* _Goal of the exercise_: Return the lines of the listing below unchanged, from the line containing "You are a GUI" through the line containing "What do you see at coordinates (134, 408)", with both of those lines included.

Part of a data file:
++++
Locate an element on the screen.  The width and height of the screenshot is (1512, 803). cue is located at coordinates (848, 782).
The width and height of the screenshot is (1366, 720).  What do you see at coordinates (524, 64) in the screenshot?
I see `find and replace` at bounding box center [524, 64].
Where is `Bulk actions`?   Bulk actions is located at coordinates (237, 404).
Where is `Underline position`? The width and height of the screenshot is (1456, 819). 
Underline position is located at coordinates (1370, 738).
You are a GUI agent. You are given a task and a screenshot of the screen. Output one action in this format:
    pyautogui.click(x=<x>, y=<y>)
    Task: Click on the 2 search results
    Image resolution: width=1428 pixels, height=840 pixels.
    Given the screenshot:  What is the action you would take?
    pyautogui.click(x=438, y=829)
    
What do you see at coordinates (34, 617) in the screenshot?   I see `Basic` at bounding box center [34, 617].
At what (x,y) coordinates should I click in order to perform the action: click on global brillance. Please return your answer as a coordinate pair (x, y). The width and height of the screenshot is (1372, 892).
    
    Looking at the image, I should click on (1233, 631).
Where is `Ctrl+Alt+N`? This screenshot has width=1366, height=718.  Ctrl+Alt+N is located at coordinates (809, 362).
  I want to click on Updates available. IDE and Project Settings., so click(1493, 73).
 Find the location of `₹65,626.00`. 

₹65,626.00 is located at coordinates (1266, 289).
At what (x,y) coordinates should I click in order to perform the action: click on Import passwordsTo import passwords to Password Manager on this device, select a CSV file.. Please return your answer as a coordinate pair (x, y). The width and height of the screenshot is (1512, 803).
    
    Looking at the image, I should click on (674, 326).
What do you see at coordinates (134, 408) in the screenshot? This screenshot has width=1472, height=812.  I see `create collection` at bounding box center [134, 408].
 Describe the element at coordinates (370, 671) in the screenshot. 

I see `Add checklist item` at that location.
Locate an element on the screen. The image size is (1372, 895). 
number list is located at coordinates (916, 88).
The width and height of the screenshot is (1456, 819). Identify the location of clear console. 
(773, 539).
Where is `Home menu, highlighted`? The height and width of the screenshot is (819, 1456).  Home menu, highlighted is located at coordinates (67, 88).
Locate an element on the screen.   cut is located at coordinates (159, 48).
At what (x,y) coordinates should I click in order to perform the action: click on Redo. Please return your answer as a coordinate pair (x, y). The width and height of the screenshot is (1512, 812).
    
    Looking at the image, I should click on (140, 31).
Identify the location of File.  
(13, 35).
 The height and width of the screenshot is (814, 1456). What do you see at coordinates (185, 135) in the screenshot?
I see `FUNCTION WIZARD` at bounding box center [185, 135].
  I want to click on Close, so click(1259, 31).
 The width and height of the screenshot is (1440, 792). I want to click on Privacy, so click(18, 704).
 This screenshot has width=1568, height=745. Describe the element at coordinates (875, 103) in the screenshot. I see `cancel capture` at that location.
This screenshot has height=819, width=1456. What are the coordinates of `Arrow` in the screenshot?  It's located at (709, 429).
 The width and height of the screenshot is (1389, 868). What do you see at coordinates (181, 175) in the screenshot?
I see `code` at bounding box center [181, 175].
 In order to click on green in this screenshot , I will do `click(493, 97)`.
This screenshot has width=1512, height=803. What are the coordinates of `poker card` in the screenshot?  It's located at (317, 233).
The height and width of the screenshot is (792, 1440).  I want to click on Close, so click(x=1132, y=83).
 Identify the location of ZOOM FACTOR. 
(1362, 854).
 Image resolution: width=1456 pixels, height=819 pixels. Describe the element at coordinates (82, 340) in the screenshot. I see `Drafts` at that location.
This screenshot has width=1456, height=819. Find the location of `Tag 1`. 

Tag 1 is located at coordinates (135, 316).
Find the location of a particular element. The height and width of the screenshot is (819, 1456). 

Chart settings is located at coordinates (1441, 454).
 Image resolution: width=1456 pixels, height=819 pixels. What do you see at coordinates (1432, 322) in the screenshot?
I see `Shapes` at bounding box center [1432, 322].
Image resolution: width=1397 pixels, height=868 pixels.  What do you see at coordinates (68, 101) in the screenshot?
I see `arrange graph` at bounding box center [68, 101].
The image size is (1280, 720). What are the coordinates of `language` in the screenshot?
++++
* _Expected answer_:
You are a GUI agent. You are given a task and a screenshot of the screen. Output one action in this format:
    pyautogui.click(x=<x>, y=<y>)
    Task: Click on the 2 search results
    Image resolution: width=1428 pixels, height=840 pixels.
    Given the screenshot:  What is the action you would take?
    pyautogui.click(x=438, y=829)
    
What do you see at coordinates (34, 617) in the screenshot?   I see `Basic` at bounding box center [34, 617].
At what (x,y) coordinates should I click in order to perform the action: click on global brillance. Please return your answer as a coordinate pair (x, y). The width and height of the screenshot is (1372, 892).
    
    Looking at the image, I should click on (1233, 631).
Where is `Ctrl+Alt+N`? This screenshot has width=1366, height=718.  Ctrl+Alt+N is located at coordinates (809, 362).
  I want to click on Updates available. IDE and Project Settings., so click(1493, 73).
 Find the location of `₹65,626.00`. 

₹65,626.00 is located at coordinates (1266, 289).
At what (x,y) coordinates should I click in order to perform the action: click on Import passwordsTo import passwords to Password Manager on this device, select a CSV file.. Please return your answer as a coordinate pair (x, y). The width and height of the screenshot is (1512, 803).
    
    Looking at the image, I should click on (674, 326).
What do you see at coordinates (134, 408) in the screenshot? This screenshot has width=1472, height=812.  I see `create collection` at bounding box center [134, 408].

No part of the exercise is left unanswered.